Going Further

What To Build Next — and Where To Read

Going Further

Where to focus once you've finished the track. Resources, projects, ecosystems.

3 min read Level 1/5 #nodejs#resources#next-steps
What you'll learn
  • Pick a project to cement skills
  • Know the canonical references
  • Spot adjacent runtimes worth learning

You’ve covered Node from node --version to production. Here’s where to go next.

Canonical References

  • nodejs.org/api — the official API docs.
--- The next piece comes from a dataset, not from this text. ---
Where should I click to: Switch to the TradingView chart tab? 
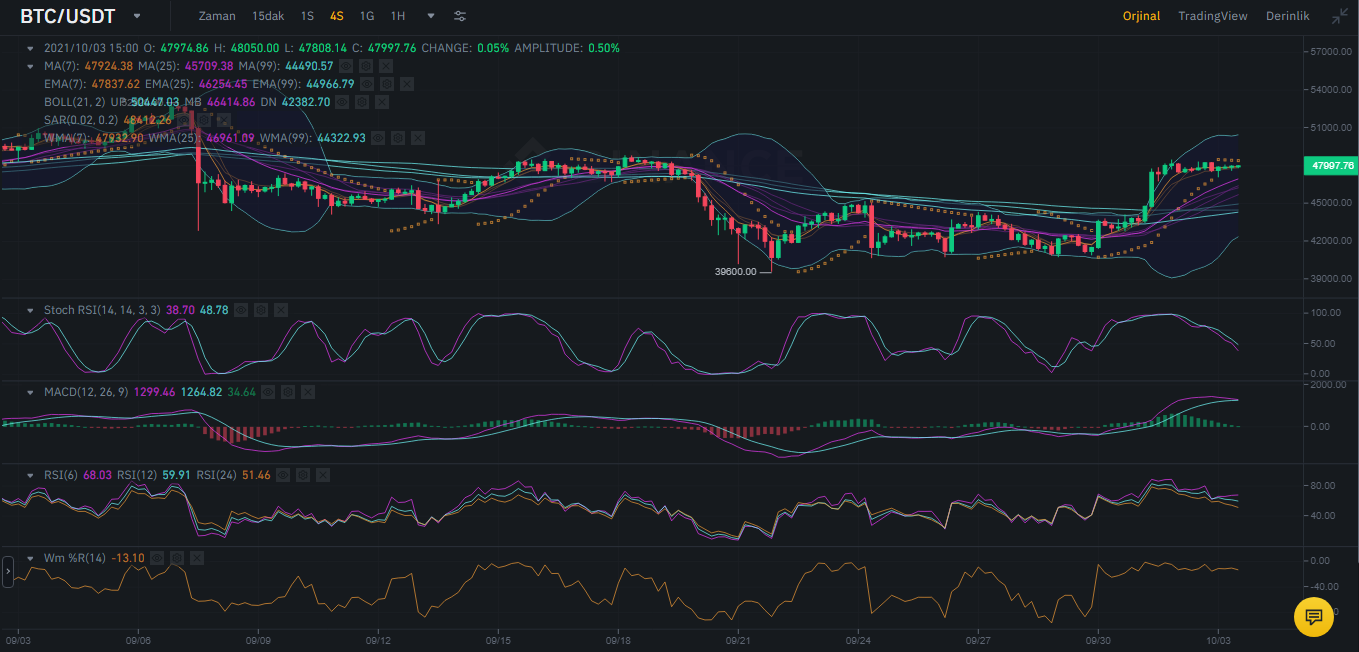pos(1212,16)
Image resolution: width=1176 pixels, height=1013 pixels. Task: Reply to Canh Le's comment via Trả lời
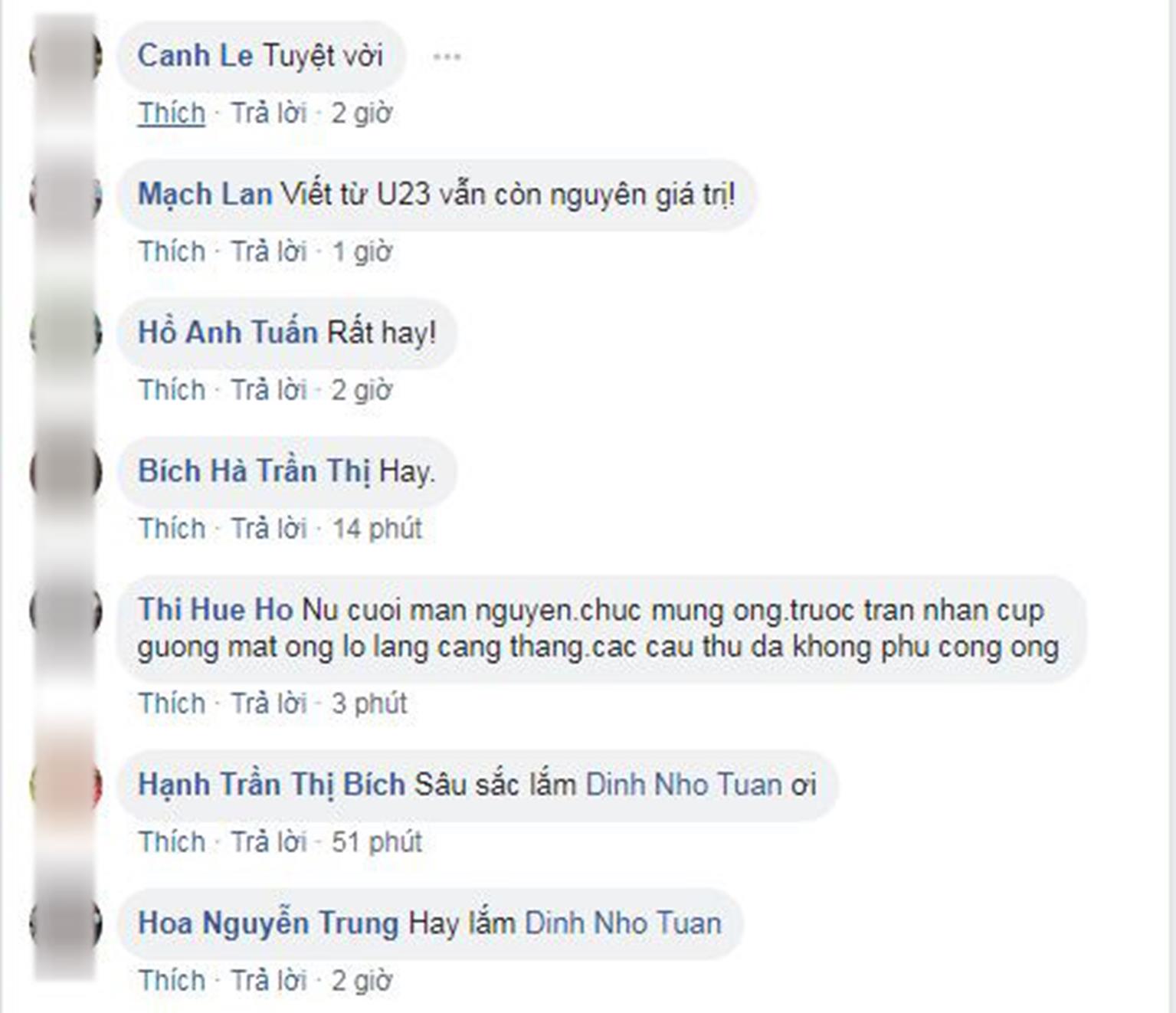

Read sections as you use them.
  • Express 5 docs — once you actually use Express in anger
  • OWASP Top 10 — security
  • The Twelve-Factor App — the practices most production Node apps follow

Project Ideas

Cement the fundamentals with a project:

  • A typed REST API — Express + Zod + Drizzle + Postgres + Vitest
  • A CLI toolparseArgs + fs/promises + a npm publish
  • A real-time chat — WebSocket + Redis pub/sub for fan-out
  • A job processor — BullMQ for image resizing or web scraping
  • A small SaaS — auth + Stripe webhooks + admin endpoints

The third or fourth one is usually when Node “clicks.”

Adjacent Runtimes

JS server runtimes are no longer just Node. Worth knowing:

  • Deno — TS-native, web-standard APIs, secure by default
  • Bun — fast, all-in-one (runtime + pkg mgr + bundler + test runner)
  • Cloudflare Workers / V8 isolates — edge-deployed JS, no Node — millisecond cold starts

All run a lot of Node code unchanged, with different trade-offs.

Frameworks Worth Trying

You learned Express. Once that feels natural:

  • Fastify — faster, schema-driven, modern
  • Hono — tiny, web-standard, runs everywhere
  • NestJS — decorator/DI-heavy, Angular-like
  • t3 / Next.js / Astro — full-stack with built-in server

Ecosystem Skills

Things that compound the longer you stay in JS:

  • TypeScript (we have a whole track)
  • A real ORM (Drizzle or Prisma)
  • A queue (BullMQ)
  • A test runner (Vitest)
  • A real deploy (Render, Fly, your cloud)

The Mindset Shift

The biggest jump from “Node tutorials” to “Node in production”:

  • Validate at the boundary (Zod). Trust inside.
  • Async by default. Never block the loop.
  • Crash fast. Don’t try to recover from programmer bugs.
  • Measure before optimizing.
  • Logs/metrics/traces from day one.
  • Pick boring tech — Postgres, Express, Redis. Boring scales.

Congratulations

You can confidently build, ship, and operate a Node service. That’s the goal of this track. Now go build something.